>> START

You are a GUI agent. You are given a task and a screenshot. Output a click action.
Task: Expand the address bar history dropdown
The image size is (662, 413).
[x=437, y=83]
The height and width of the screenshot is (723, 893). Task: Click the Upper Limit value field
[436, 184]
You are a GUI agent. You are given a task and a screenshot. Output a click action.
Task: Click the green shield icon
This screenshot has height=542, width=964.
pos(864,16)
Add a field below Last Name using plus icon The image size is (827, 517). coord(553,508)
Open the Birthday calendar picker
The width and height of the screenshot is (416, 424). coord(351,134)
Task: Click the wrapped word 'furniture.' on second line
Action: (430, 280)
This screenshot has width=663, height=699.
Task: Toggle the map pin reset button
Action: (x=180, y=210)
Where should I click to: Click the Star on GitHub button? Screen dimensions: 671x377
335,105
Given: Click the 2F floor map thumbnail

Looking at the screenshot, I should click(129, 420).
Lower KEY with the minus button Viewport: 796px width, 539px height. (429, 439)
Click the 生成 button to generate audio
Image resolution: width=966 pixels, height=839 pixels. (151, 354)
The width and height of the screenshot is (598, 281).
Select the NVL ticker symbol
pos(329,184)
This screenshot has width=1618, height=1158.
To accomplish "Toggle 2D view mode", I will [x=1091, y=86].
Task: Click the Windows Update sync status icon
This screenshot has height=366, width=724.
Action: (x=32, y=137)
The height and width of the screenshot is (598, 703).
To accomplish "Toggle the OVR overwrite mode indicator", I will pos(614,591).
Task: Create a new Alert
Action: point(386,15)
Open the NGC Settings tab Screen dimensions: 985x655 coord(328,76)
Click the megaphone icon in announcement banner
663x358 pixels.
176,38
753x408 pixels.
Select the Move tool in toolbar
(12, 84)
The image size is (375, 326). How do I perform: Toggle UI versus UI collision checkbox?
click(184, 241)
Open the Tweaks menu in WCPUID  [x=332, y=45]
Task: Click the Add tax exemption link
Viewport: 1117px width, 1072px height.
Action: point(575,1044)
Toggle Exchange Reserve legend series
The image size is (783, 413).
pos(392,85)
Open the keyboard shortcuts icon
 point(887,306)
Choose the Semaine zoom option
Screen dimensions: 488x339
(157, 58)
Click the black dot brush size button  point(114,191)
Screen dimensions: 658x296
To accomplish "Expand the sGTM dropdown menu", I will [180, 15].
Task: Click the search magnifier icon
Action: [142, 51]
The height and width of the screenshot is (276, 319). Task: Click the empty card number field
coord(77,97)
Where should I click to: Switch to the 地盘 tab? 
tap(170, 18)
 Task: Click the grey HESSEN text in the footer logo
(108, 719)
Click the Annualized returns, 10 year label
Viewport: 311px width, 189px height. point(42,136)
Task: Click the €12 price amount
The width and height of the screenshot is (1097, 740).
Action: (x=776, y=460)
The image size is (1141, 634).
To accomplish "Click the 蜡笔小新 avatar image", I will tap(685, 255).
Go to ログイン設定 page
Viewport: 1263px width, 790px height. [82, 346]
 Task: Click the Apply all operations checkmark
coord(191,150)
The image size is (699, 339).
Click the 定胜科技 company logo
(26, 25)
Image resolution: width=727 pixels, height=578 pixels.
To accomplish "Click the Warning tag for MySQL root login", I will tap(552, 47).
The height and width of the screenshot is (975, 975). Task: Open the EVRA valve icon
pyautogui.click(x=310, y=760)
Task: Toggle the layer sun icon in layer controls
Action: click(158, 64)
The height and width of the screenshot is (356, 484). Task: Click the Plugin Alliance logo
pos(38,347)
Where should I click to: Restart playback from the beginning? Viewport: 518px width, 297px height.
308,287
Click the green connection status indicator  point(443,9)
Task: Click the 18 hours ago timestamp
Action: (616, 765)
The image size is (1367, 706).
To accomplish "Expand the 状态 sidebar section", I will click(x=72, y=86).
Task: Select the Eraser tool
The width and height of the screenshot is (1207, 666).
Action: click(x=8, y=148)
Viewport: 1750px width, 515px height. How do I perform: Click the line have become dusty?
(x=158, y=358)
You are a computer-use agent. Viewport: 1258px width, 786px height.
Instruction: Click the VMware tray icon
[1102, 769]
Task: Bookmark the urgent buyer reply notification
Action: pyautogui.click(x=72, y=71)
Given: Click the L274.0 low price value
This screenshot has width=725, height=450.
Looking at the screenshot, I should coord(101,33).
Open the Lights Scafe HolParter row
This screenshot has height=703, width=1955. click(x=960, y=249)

>> END

#### SHORT PROBLEM:
Please arrange the lines above as a numbered list, leaving out any blank lines.

#### WORKED ANSWER:
1. You are a GUI agent. You are given a task and a screenshot. Output a click action.
2. Task: Expand the address bar history dropdown
3. The image size is (662, 413).
4. [x=437, y=83]
5. The height and width of the screenshot is (723, 893). Task: Click the Upper Limit value field
6. [436, 184]
7. You are a GUI agent. You are given a task and a screenshot. Output a click action.
8. Task: Click the green shield icon
9. This screenshot has height=542, width=964.
10. pos(864,16)
11. Add a field below Last Name using plus icon The image size is (827, 517). coord(553,508)
12. Open the Birthday calendar picker
13. The width and height of the screenshot is (416, 424). coord(351,134)
14. Task: Click the wrapped word 'furniture.' on second line
15. Action: (430, 280)
16. This screenshot has width=663, height=699.
17. Task: Toggle the map pin reset button
18. Action: (x=180, y=210)
19. Where should I click to: Click the Star on GitHub button? Screen dimensions: 671x377
20. 335,105
21. Given: Click the 2F floor map thumbnail
22. Looking at the screenshot, I should click(129, 420).
23. Lower KEY with the minus button Viewport: 796px width, 539px height. (429, 439)
24. Click the 生成 button to generate audio
25. Image resolution: width=966 pixels, height=839 pixels. (151, 354)
26. The width and height of the screenshot is (598, 281).
27. Select the NVL ticker symbol
28. pos(329,184)
29. This screenshot has width=1618, height=1158.
30. To accomplish "Toggle 2D view mode", I will [x=1091, y=86].
31. Task: Click the Windows Update sync status icon
32. This screenshot has height=366, width=724.
33. Action: (x=32, y=137)
34. The height and width of the screenshot is (598, 703).
35. To accomplish "Toggle the OVR overwrite mode indicator", I will pos(614,591).
36. Task: Create a new Alert
37. Action: point(386,15)
38. Open the NGC Settings tab Screen dimensions: 985x655 coord(328,76)
39. Click the megaphone icon in announcement banner
40. 663x358 pixels.
41. 176,38
42. 753x408 pixels.
43. Select the Move tool in toolbar
44. (12, 84)
45. The image size is (375, 326). How do I perform: Toggle UI versus UI collision checkbox?
46. click(184, 241)
47. Open the Tweaks menu in WCPUID  [x=332, y=45]
48. Task: Click the Add tax exemption link
49. Viewport: 1117px width, 1072px height.
50. Action: point(575,1044)
51. Toggle Exchange Reserve legend series
52. The image size is (783, 413).
53. pos(392,85)
54. Open the keyboard shortcuts icon
55.  point(887,306)
56. Choose the Semaine zoom option
57. Screen dimensions: 488x339
58. (157, 58)
59. Click the black dot brush size button  point(114,191)
60. Screen dimensions: 658x296
61. To accomplish "Expand the sGTM dropdown menu", I will [180, 15].
62. Task: Click the search magnifier icon
63. Action: [142, 51]
64. The height and width of the screenshot is (276, 319). Task: Click the empty card number field
65. coord(77,97)
66. Where should I click to: Switch to the 地盘 tab? 
67. tap(170, 18)
68.  Task: Click the grey HESSEN text in the footer logo
69. (108, 719)
70. Click the Annualized returns, 10 year label
71. Viewport: 311px width, 189px height. point(42,136)
72. Task: Click the €12 price amount
73. The width and height of the screenshot is (1097, 740).
74. Action: (x=776, y=460)
75. The image size is (1141, 634).
76. To accomplish "Click the 蜡笔小新 avatar image", I will tap(685, 255).
77. Go to ログイン設定 page
78. Viewport: 1263px width, 790px height. [82, 346]
79.  Task: Click the Apply all operations checkmark
80. coord(191,150)
81. The image size is (699, 339).
82. Click the 定胜科技 company logo
83. (26, 25)
84. Image resolution: width=727 pixels, height=578 pixels.
85. To accomplish "Click the Warning tag for MySQL root login", I will tap(552, 47).
86. The height and width of the screenshot is (975, 975). Task: Open the EVRA valve icon
87. pyautogui.click(x=310, y=760)
88. Task: Toggle the layer sun icon in layer controls
89. Action: click(158, 64)
90. The height and width of the screenshot is (356, 484). Task: Click the Plugin Alliance logo
91. pos(38,347)
92. Where should I click to: Restart playback from the beginning? Viewport: 518px width, 297px height.
93. 308,287
94. Click the green connection status indicator  point(443,9)
95. Task: Click the 18 hours ago timestamp
96. Action: (616, 765)
97. The image size is (1367, 706).
98. To accomplish "Expand the 状态 sidebar section", I will click(x=72, y=86).
99. Task: Select the Eraser tool
100. The width and height of the screenshot is (1207, 666).
101. Action: click(x=8, y=148)
102. Viewport: 1750px width, 515px height. How do I perform: Click the line have become dusty?
103. (x=158, y=358)
104. You are a computer-use agent. Viewport: 1258px width, 786px height.
105. Instruction: Click the VMware tray icon
106. [1102, 769]
107. Task: Bookmark the urgent buyer reply notification
108. Action: pyautogui.click(x=72, y=71)
109. Given: Click the L274.0 low price value
110. This screenshot has width=725, height=450.
111. Looking at the screenshot, I should coord(101,33).
112. Open the Lights Scafe HolParter row
113. This screenshot has height=703, width=1955. click(x=960, y=249)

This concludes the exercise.